Depois de termos visto, na introdução aos comentários ao artigo 77, que o nosso CPC/2015 abandonou a índole marcadamente ética que fora adotada pelo CPC/1973, mitigando essa índole,  e de termos estabelecido uma distinção doutrinária entre os institutos da litigância de má-fé e do abuso de direito,  analisaremos, nesta segunda parte,  o dever de dizer a verdade, que como tal, ou seja, como um dever jurídico-legal é imposto às partes, a seus procuradores e a todos os que intervém na relação jurídico-processual.

Se hoje não há uma consistente resistência da doutrina quanto a necessidade de a lei instituir o dever de dizer a verdade no processo, para que isso ocorresse foi necessário percorrer um longo trajeto. Entre nós, João Bonumá representava  o pensamento contrário a se poder impor o dever de dizer a verdade no processo, como se colhe de sua mais conhecida obra, “Direito Processual Civil”, publicada em 1946, o que dá bem a noção de quão resistente, no tempo e na intensidade, mostrou-se a predita objeção:

“Certo é que as partes devem dizer a verdade, mesmo quando essa verdade as prejudica. Mas esse é um dever moral, não um dever jurídico. As mais das vezes, as partes ou se excedem no referir os fatos da demanda, ou os referem alterados inconscientemente e ao sabor de suas conveniências, ou simplesmente silenciam sobre circunstâncias que lhes parecem desfavoráveis. Moralmente esse procedimento é indesculpável, mas, juridicamente, é impossível evitá-lo. Desde que não se evidencie o dolo, a malícia, produtos de um prejuízo desnecessário à parte adversa, não há na lei possibilidade de sanções. Dar, em tais casos, ao juiz, poderes para punir desvios da consciência moral é afastá-lo de sua missão e transformá-lo em censor”.
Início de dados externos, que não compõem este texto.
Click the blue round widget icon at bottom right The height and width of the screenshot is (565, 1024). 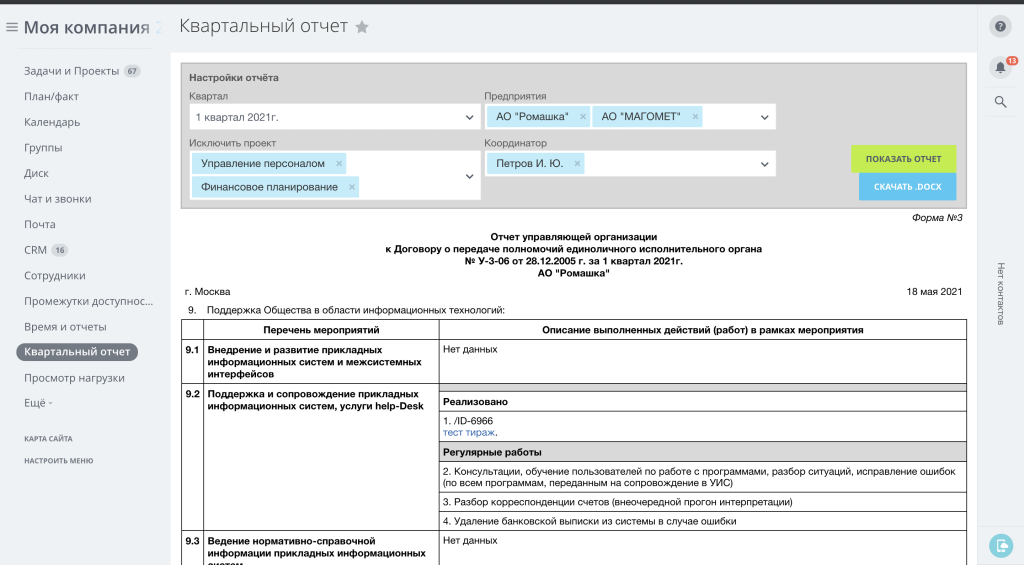pyautogui.click(x=1000, y=545)
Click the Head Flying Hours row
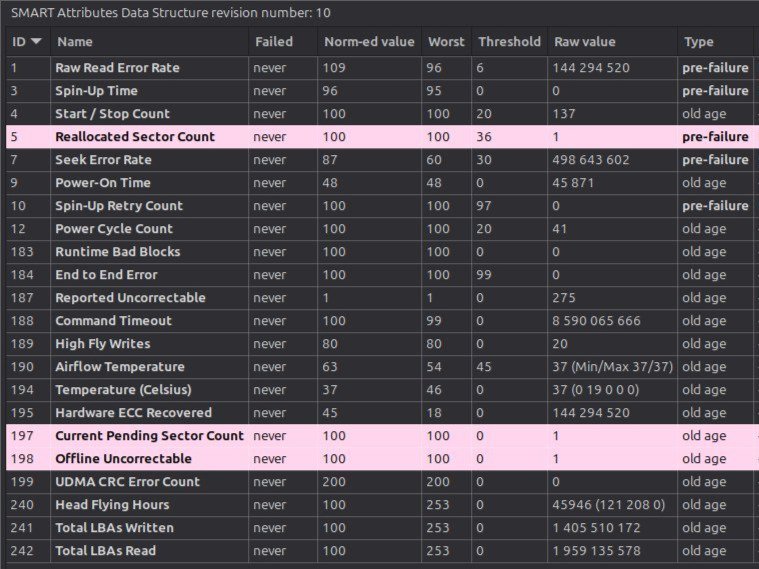Image resolution: width=759 pixels, height=569 pixels. pos(112,505)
Baseada no argumento de que se tratava apenas de um dever de conteúdo ético, cuja aplicação a estrutura dialética do processo obstava, entendia a doutrina, capitaneada por Carnelutti, que não era possível consagrá-lo em texto legal, porque embora se reconhece-se, no plano lógico, a obrigação de a parte dizer a verdade, no plano prático, obtemperava-se, havia um intransponível obstáculo: o princípio dispositivo e a liberdade que por sua aplicação concede-se aos litigantes.

Decorre basicamente de dois fatores o equívoco da doutrina que  defendia  a tese de que o dever de dizer a verdade é de matriz puramente subjetiva: de uma incorreta intelecção do que é a verdade, gerada a partir de uma inadequada leitura, ou ainda de uma açodada leitura dos textos filosóficos que cuidaram desse tormentoso tema, e ainda do desconsiderar que o elemento intencional não pode ser confundido com a verdade em si.

Mas o fato é que as legislações processuais deixaram de considerar a problemática filosófica acerca do conceito de “verdade”, e com uma finalidade puramente prática passaram a considerar esse dever circunscrito àqueles fatos que dizem respeito à conformação essencial da lide, fatos que, assim, não podem ser dolosamente subtraídos ao conhecimento  do juiz, ou não podem ser manipulados artificialmente pela parte (alteração da verdade).

Incorre a doutrina em equívoco quando afirma que o dever de dizer a verdade aplica-se apenas aos fatos, e não ao direito, dado que aí prevaleceria o princípio do “iura novit curia”. Considere-se, a título de exemplo, a conduta da parte que, dolosamente,  invoca uma norma inexistente, apenas para conduzir o juiz ao equívoco de  subsumir os fatos alegados a essa norma inexistente. Poder-se-ia argumentar que o juiz terá o dever de apurar se a norma existe ou não, mas esse dever também lhe é imposto quanto aos fatos, sem o que, aliás, ele não poderia afirmar houvesse violação ao dever de dizer a verdade, se não cuidasse apurá-los.

O que o dever de dizer a verdade impõe à parte, a seus procuradores e a todos aqueles que intervém no processo é que não manipulem a verdade, seja quanto aos fatos essenciais que compõem a lide, seja quanto às normas que, na visão das partes, deveriam ser aplicadas a esses mesmos fatos, de modo que a atuação no processo revele-se de acordo com o que exige a probidade.